_WHAT TO DO:_ Please copy everything in the Watchmen chapter summary below from "Watchmen Chapter IV" down to "old pocket watch.", and replace "pocket watch" with "wristwatch".

_PASSAGE FOR REVIEW:_
= = = =

Watchmen Chapter IV Summary

Watchmaker

  • Watch out everyone. Ugh. Bad joke. That nervous tic won’t happen again. See? We didn’t turn “tic” into tick-tock. We could have, but we didn’t.
  • Finally, a chapter so easy to follow, told in such a straightforward way, that it’s almost like clockwork! Yeah, um, sorry guys… we couldn’t resist.
  • Here we are, on Mars, as Dr. Manhattan sits on a rock and looks back to a more normal period of his life. Now, space and time’s all jumbled up for him, Einstein-style.
  • He stares at the 1959 photo of Janey Slater and himself (killer crew cut, Jon) at a New Jersey amusement park.
  • Flashback time: The date is August 7th, 1945; the place is Brooklyn, where sixteen-year-old Jon Osterman is futzing with his father’s old pocket watch.
  • Pop Osterman enters with news that the A-Bomb’s been dropped on Hiroshima, and that his lifetime spent as a watchmaker has been a waste.
  • Cut to May 12th, 1959, where a young Dr. Osterman is the new kid on the block at Gila Flats. With his doctorate in Physics from Princeton, Jon’s kind of a big deal, and Wally Weaver shows him the time-lock test vault.
  • At the local watering hole, Janey Slater fawns over him. They fall in love.
  • Jon fixes Janey’s broken watch but forgets it in his lab coat back at Gila Flats’s I.F. Chamber. Big mistake.
  • He goes to retrieve it, but ends up stuck in the time-lock test vault. Dr. Glass, his mentor, can’t override the system, and Jon is vaporized into a bazillion particles.
  • Six months later, he starts to put himself back together again, like a self-made Humpty Dumpty. But this eggman is giant and blue with almost unlimited superpowers.
  • He and Janey get back together, but that ship has sailed.
  • In 1960, the media names him Dr. Manhattan, and footage is released of Jon looking muy peligroso. He starts to fight crime, and meets JFK at the White House, although he proves unable to stop his assassination two years later.
  • If all this sounds choppy, pretend there are sparkly lights and a big whoosh between every scene. It is now 1962. Jon talks with Hollis Mason at his retirement party, and dashes his auto mechanic dreams. You see, Jon has invented technology for electric cars, making Mason’s skills obsolete.
  • Cut to 1966, as Jon shows up at the inaugural Crimebusters meeting (see “Chapter II”). Jon spends more and more time with young Laurie Jupiter. Janey Slater, jealous and afraid of aging, packs her bags.

= = = =

Stored items
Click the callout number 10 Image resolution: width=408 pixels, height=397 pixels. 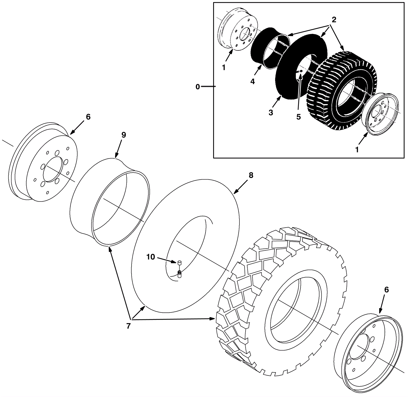click(x=150, y=257)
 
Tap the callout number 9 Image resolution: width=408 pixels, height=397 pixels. click(x=123, y=135)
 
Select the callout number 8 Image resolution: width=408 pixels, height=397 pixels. click(x=251, y=175)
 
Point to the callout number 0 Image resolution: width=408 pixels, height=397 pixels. click(x=198, y=87)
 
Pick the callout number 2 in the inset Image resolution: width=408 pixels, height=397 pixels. click(x=334, y=20)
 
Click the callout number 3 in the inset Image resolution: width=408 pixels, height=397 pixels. click(x=271, y=112)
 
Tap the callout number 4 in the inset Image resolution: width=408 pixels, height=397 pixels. click(x=252, y=81)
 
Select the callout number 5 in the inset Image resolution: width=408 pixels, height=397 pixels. click(x=298, y=117)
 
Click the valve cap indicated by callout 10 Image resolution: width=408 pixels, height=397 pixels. click(x=180, y=262)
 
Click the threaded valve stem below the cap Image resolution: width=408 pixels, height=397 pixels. click(x=180, y=274)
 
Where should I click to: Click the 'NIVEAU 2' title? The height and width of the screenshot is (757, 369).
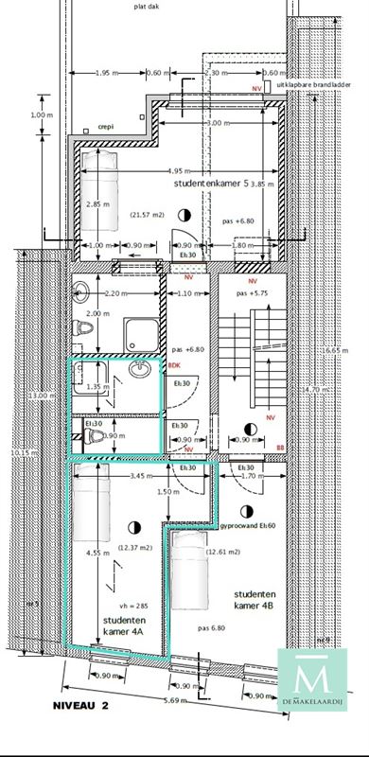81,705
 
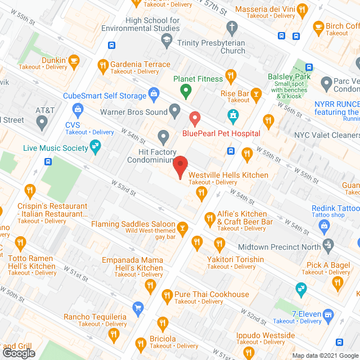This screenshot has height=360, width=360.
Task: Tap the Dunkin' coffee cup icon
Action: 73,60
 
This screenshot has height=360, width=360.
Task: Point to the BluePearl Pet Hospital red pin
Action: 195,119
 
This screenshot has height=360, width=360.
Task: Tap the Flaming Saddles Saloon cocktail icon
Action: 182,228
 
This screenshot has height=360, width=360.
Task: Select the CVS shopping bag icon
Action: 78,109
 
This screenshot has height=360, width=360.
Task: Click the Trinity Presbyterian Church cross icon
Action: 231,27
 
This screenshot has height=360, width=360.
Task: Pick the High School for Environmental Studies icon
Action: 166,39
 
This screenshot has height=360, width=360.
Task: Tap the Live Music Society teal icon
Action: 96,148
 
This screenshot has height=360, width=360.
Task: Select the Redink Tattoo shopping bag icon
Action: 323,226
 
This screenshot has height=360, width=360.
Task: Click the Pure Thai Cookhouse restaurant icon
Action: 167,295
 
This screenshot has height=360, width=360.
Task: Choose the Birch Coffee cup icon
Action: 318,26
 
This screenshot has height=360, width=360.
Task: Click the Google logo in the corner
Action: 19,353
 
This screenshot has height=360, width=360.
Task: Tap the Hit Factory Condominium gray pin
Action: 164,136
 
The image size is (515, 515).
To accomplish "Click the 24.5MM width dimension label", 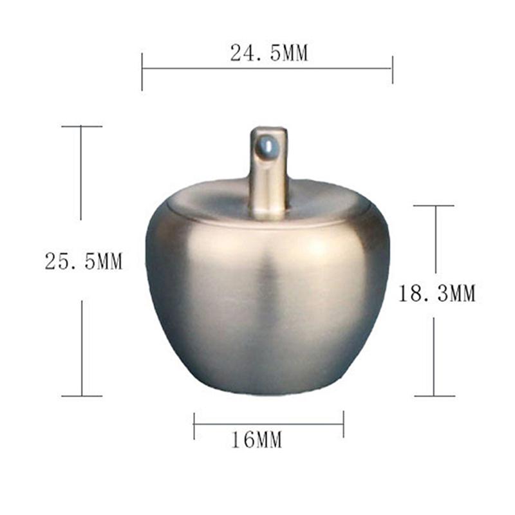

= = = =

_YOUR RESPONSE:_
Watchmen Chapter IV Summary

Watchmaker

  • Watch out everyone. Ugh. Bad joke. That nervous tic won’t happen again. See? We didn’t turn “tic” into tick-tock. We could have, but we didn’t.
  • Finally, a chapter so easy to follow, told in such a straightforward way, that it’s almost like clockwork! Yeah, um, sorry guys… we couldn’t resist.
  • Here we are, on Mars, as Dr. Manhattan sits on a rock and looks back to a more normal period of his life. Now, space and time’s all jumbled up for him, Einstein-style.
  • He stares at the 1959 photo of Janey Slater and himself (killer crew cut, Jon) at a New Jersey amusement park.
  • Flashback time: The date is August 7th, 1945; the place is Brooklyn, where sixteen-year-old Jon Osterman is futzing with his father’s old wristwatch.